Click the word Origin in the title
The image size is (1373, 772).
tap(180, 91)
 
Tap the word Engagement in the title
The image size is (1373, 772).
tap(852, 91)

> Stated problem: Quote all of the data above word for word, keeping every line as it appears.

> Answer to this exercise:
Click the word Origin in the title
The image size is (1373, 772).
tap(180, 91)
 
Tap the word Engagement in the title
The image size is (1373, 772).
tap(852, 91)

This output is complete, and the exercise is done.